Task to carry out
Copy each of the entries below faithfully, setting aside any pictures.

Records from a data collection
────────────────

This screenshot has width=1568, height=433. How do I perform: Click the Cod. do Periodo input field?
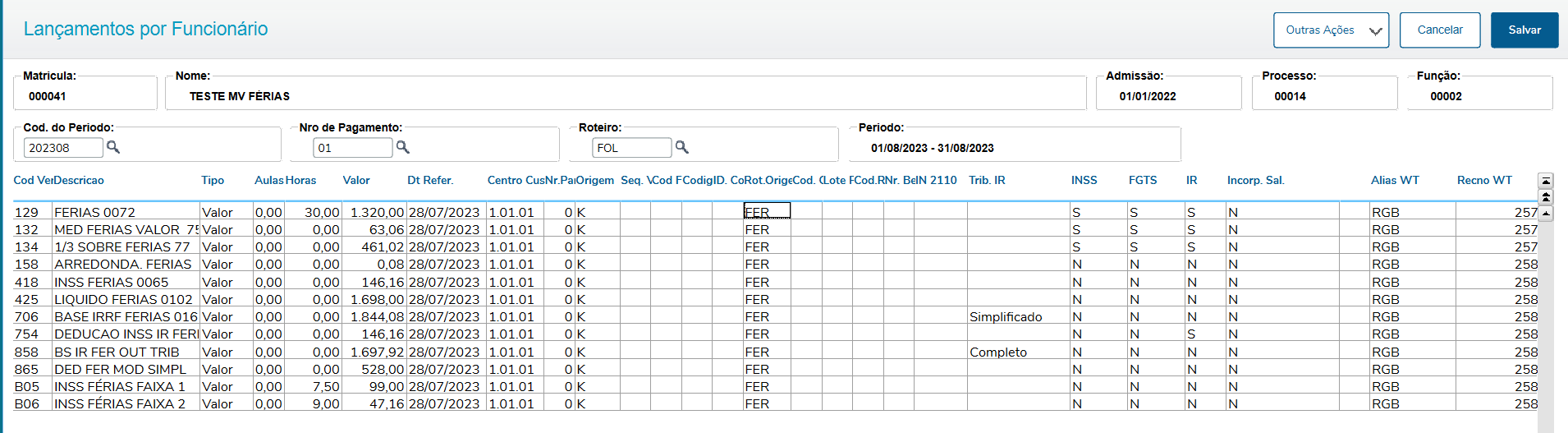(63, 148)
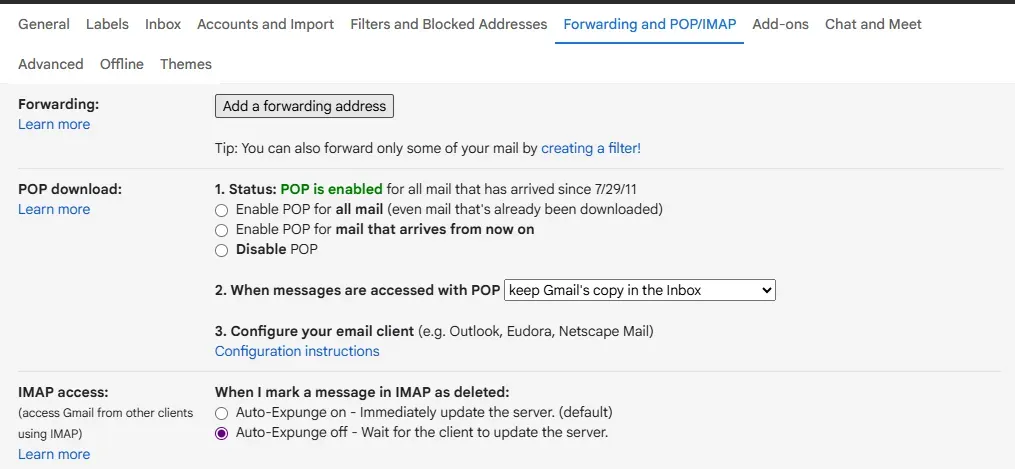Screen dimensions: 1015x469
Task: Switch to the Advanced tab
Action: [x=51, y=64]
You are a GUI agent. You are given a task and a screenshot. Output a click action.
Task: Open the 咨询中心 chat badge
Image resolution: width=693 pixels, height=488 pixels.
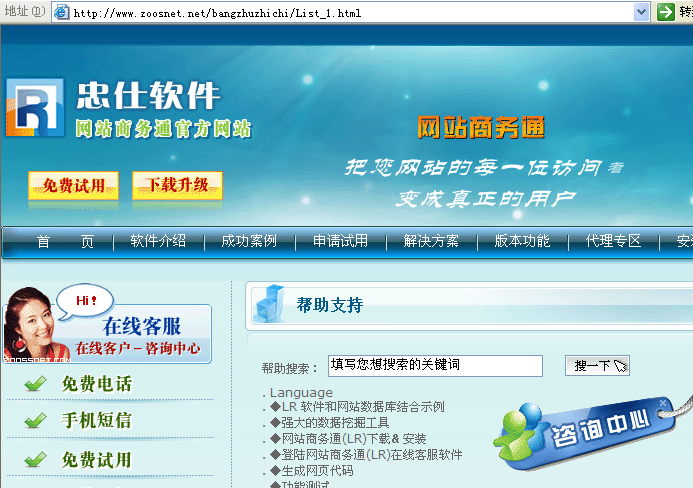click(590, 433)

────────────────

Solution for this task
This screenshot has width=1568, height=433. How do I perform: Click the Cod. do Periodo input field?
(63, 148)
Screen dimensions: 1015x469
Task: Switch to the Advanced tab
Action: [x=51, y=64]
You are a GUI agent. You are given a task and a screenshot. Output a click action.
Task: Open the 咨询中心 chat badge
Image resolution: width=693 pixels, height=488 pixels.
click(590, 433)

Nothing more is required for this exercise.